2. Fine-Tuning Process

Fine-tuning is the process of taking a pretrained model and adapting it to perform specific tasks or solve particular problems. In this project, the fine-tuning process involves several critical steps:

2.1. Tokenization

We use the AutoTokenizer from the Hugging Face Transformers library to tokenize the base model. This step prepares the model for training on specific tasks by converting text data into a suitable format.

2.2. Quantization

Quantization is applied to the base model using a custom configuration. This process optimizes the model for efficient execution while minimizing memory usage. We employ the following quantization parameters:

load_in_4bit: Activates 4-bit precision for base model loading.
bnb_4bit_use_double_quant: Uses double quantization for 4-bit precision.
bnb_4bit_quant_type: Specifies the quantization type as "nf4" (Nested float 4-bit).
bnb_4bit_compute_dtype: Sets the compute data type to torch.bfloat16.

2.3. LoRA (Long Range Attention) Configuration

We enhance the model's ability to handle long-range dependencies in sequences of data by configuring LoRA attention mechanisms. Key parameters for LoRA include:

lora_r: LoRA attention dimension set to 8.
lora_alpha: Alpha parameter for LoRA scaling set to 16.
lora_dropout: Dropout probability for LoRA layers set to 0.05.

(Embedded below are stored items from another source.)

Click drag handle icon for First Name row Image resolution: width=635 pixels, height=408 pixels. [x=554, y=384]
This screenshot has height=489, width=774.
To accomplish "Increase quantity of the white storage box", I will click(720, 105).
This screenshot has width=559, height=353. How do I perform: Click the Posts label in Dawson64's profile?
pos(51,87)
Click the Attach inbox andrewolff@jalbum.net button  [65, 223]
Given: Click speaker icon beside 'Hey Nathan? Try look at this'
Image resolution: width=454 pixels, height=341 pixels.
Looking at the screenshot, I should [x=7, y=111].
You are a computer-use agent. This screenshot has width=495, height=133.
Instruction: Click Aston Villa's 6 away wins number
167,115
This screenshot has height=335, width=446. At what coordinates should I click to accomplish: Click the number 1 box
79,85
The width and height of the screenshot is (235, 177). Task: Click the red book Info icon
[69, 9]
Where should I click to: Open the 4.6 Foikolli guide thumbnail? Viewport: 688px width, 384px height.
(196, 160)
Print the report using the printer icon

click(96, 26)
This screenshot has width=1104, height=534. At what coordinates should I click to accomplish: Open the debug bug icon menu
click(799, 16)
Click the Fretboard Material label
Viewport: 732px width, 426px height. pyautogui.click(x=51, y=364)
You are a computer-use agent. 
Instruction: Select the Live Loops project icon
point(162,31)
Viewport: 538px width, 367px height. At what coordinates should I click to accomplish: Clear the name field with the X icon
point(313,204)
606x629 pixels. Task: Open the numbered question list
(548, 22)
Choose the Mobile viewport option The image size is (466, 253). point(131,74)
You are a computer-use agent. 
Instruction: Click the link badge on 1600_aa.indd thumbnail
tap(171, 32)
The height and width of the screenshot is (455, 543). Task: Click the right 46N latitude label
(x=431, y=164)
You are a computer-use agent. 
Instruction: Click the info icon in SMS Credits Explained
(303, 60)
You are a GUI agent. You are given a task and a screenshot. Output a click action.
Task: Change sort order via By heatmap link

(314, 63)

2.4. Training Configuration

We configure various training parameters, including batch sizes, learning rates, and gradient accumulation steps. Some of the key training parameters are:

Batch size per GPU for training and evaluation
Gradient accumulation steps
Maximum gradient norm (gradient clipping)
Initial learning rate (AdamW optimizer)
Weight decay
Optimizer type (e.g., paged_adamw_8bit)
Learning rate schedule (e.g., cosine)

2.5. Supervised Fine-Tuning (SFT)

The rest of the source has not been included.